Kim Ambrose, center, shares a laugh at the Fair Haven Firehouse Tuesday, shortly after she was re-appointed a police matron in Fair Haven and Rumson. (Click to enlarge)

By JOHN T. WARD

Kim Ambrose has a lot of titles, but only one she gets teased about.

Mother of three, EMT at Monmouth Park Racetrack, volunteer with the Little Silver and Fair Haven First Aid squads, founder of the Little Silver EMS Cadets program (featured in a redbankgreen story last July), part-time police dispatcher in Rumson, class 1 special police officer in Rumson, police matron in Fair Haven and Rumson: guess which one of those makes her cringe a little.

“It sounds old and stodgy, right?” she says of the ‘matron’ moniker. “It sounds like Helga’s going to come after you.”

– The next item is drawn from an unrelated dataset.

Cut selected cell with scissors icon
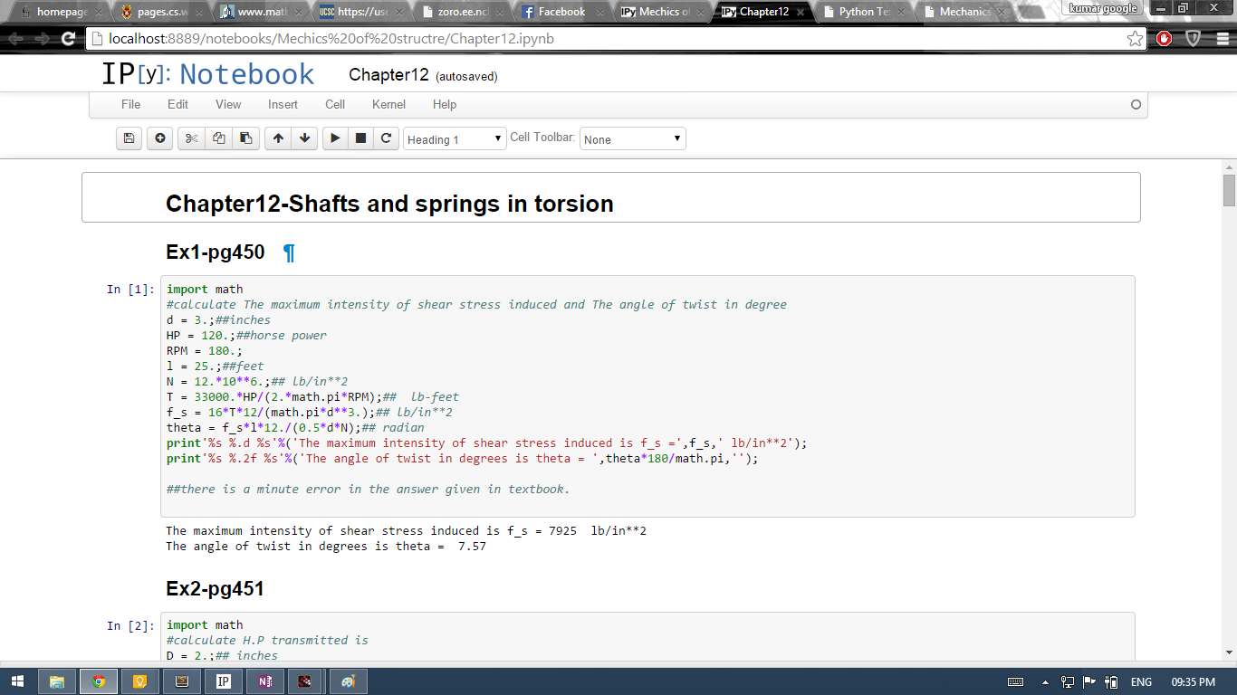 [191, 138]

Not that she doesn’t take the job seriously. Ambrose gets called in by Fair Haven or Rumson cops to do pat-down searches on female arrestees when a female police officer isn’t on duty – which in the case of Rumson is never, as they don’t have any. She also chaperones female suspects when no other women are in the station. She gets paid $14 an hour by one town and $18 an hour by the other.

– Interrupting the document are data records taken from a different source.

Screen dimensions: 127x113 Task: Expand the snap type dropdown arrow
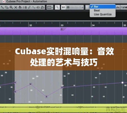coord(83,7)
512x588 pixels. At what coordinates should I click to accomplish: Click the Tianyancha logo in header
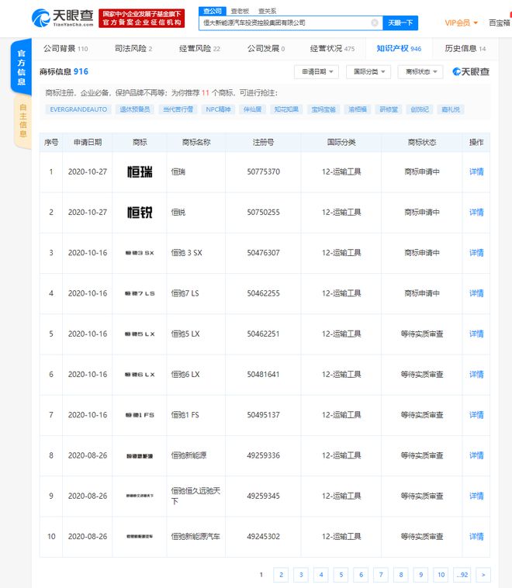tap(62, 18)
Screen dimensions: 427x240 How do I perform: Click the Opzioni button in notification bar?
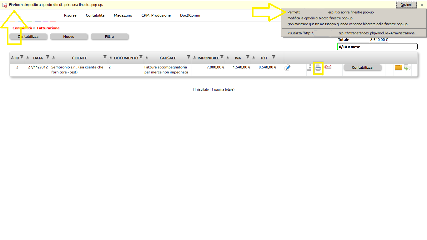406,5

There’s not a lot of demand for her services. On a combined basis, Ambrose gets called in only 10 to 15 times a year, she said, at an average two hours per assignment.

It’s not the kind of work one enjoys, exactly.

“They’ve been arrested, so they’re not in the best of moods,” she says of her subjects. And, these being small towns, it’s not unheard of for a matron to find herself face-to-face with a friend or acquaintance.

It can be “a little awkward,” she says, “when people you know, or their kids, get arrested for doing dumb things. But you treat them with respect, and you hope everything works out for them.”

Ambrose said she has never yet found weapons or drugs on a suspect, probably because before her arrival, police have already told the suspect that if they’re carrying anything illegal, it’s best to surrender it immediately and of their own volition.

The 49-year-old Fair Haven resident was working as a part-time dispatcher in her hometown about four years ago when she was offered the opportunity to become a police matron. The department, which has female officers, needed someone it could call in when one wasn’t on duty without having to incur police-rate overtime. “I said, ‘yeah,'” she said, and went to the Monmouth County Police Academy for training.

Since then, Fair Haven shifted its dispatch work to Monmouth County, which knocked one job off her résumé. A year ago, she became a matron in Rumson, where Kate Inacio is also a matron.

Though she’s often called out in the middle of the night, Ambrose said there’s a pleasant side to it: she gets to have conversations with cops she otherwise might only see at accidents and other emergencies.

“I get to catch up on their lives at two o’clock in the morning,” she says.